Although annual variations in average temperature for the dry season are much less than variations in total rainfall and sunshine duration, temperature is a major element affecting natural evaporation [Zhou, 1997; Zhang and Wan, 1995 ]. Since the 1990s, average temperature for the dry season has been increasing at the rate of 0.43 °C per 10 years, being in sharp contrast to the changing rate of 0.01 °C per 10 years during 1961–1989. It is obvious that the increase in average temperature for the dry season over the past two decades has probably intensified the drought condition.

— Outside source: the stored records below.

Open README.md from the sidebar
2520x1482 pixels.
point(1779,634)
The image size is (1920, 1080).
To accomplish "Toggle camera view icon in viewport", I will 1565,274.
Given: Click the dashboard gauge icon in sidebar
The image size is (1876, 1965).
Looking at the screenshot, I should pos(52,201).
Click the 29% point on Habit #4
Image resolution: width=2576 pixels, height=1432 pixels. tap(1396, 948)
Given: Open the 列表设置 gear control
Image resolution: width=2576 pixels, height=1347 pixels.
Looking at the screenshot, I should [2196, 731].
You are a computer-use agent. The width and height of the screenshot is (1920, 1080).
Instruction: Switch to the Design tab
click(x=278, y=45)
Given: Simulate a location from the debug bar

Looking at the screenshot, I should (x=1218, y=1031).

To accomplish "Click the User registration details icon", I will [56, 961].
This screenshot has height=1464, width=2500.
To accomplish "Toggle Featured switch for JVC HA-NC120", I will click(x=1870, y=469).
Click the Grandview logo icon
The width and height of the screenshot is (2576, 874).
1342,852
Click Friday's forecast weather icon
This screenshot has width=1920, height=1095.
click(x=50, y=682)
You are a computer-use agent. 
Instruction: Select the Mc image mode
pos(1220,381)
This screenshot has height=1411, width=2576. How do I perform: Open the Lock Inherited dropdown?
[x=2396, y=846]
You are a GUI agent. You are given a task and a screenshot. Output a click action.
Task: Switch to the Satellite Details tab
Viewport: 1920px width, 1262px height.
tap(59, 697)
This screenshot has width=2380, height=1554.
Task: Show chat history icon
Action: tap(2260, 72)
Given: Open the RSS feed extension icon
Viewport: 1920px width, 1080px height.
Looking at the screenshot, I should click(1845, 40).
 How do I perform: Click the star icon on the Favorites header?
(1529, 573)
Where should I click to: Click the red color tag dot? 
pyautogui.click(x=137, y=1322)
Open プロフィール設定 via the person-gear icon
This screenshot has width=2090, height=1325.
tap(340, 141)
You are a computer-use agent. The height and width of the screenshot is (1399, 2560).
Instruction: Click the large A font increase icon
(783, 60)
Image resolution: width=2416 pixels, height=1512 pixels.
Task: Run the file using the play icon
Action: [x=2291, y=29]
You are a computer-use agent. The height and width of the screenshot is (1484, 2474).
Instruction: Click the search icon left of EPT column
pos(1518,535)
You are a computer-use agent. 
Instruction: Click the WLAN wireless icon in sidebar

Among the 6 leading original factors of dry-wet climate, only the increase of total rainfall from February to April (5.67 mm per 10 years at statistically significant level of 0.05) implies weakening in drought (Fig. 4 ). However, rainfall from November to January of next year decreased at the rate of −3.23 mm per 10 years. On the other hand, climate warming in Yunnan from February to April is more significant than in summer and autumn [ Gao et al., 2008 ]. Furthermore, the months from February to April are the sunniest period of the year. Under such circumstances, increasing in total rainfall from February to April is not actually big enough to weaken the drought in the dry season.
(1) The extracted 3 common factors can reflect the changes of dry-wet climate in the dry season in Yunnan.
(2) The general trends in dry-wet climate of the dry season from 1961 to 2007 are described as decrease in humidity and gradual enhancement in drought with great interannual fluctuations. Decrease in number of rainy days, increase in greatest number of successive rainless days, and gradual increase in the proportion of total rainfall from February to April are the important elements responsible for the aridification. During the 1960s–1980s weak-medium drought was observed. Since the early 1990s, dry conditions have markedly strengthened and continued. The markedly dry climate in the dry season in recent years mainly stem from the uneven temporal distribution of rainfall.
(3) The dry season for the years 1990–2007 has a characteristic of distinct warming with an increasing rate of 0.43 °C per 10 years in average temperature, which has great impact on drought strengthening. The trend in total rainfall of the dry season has uncertainty, but its great annual fluctuation is important for the interannual variation in dry-wet climate.
This paper is supported by the program (40675045) from the National Natural Science Foundation of China.